Thomas’ artistic heart beats at the Purple Fiddle, a family-friendly eatery that hosts live music—often major folk, bluegrass and indie acts—every weekend. Down the road in Davis, the enthusiastic directors of the Snow Sports Museum of West Virginia lead a tour of their collection: countless photos, a wall’s worth of ski gear, and other ephemera of the mountain state’s ski and snowboard history, most of it donated by the locals who shaped it.

man and woman having drinks at restaurant Local brewery Stumptown Ales; Photo courtesy of West Virginia Department of Tourism

Convenient railroad access and a location on the Blackwater River made Davis one of West Virginia’s earliest timber boomtowns. A local brewery, Stumptown Ales, pays homage to that history. We choose the cleverly named “Porter? I Barley Knew Her!” for a winter nightcap.

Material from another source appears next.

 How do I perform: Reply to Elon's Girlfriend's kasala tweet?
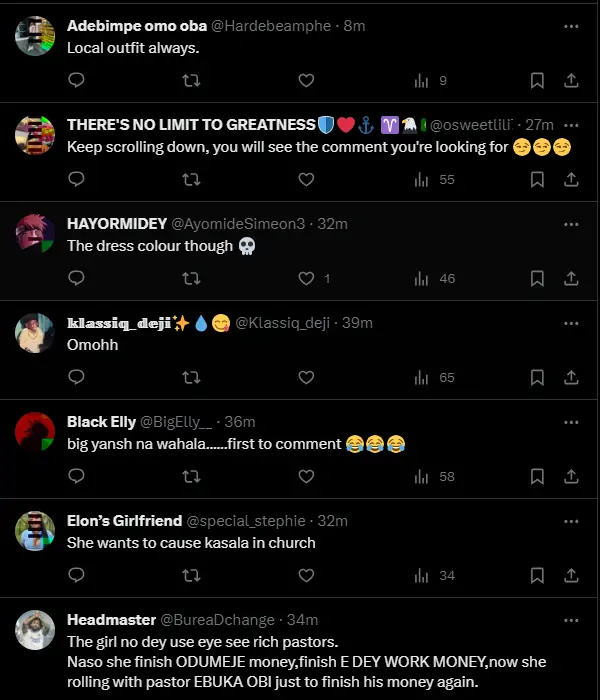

In the morning, before heading for home, we step back into the wild at Blackwater Falls State Park, home to a quarter-mile groomed sledding hill (the longest on the East Coast) with a Magic Carpet conveyor.

We bypass that hill and instead pick our way carefully down an icy path to take in the eponymous falls and make a final stop at Pendleton Point Overlook. On the edge of Blackwater Canyon, its river a dark ribbon between ancient, frosted peaks, West Virginia offers me one last serene moment, and I know why they call it “almost heaven.”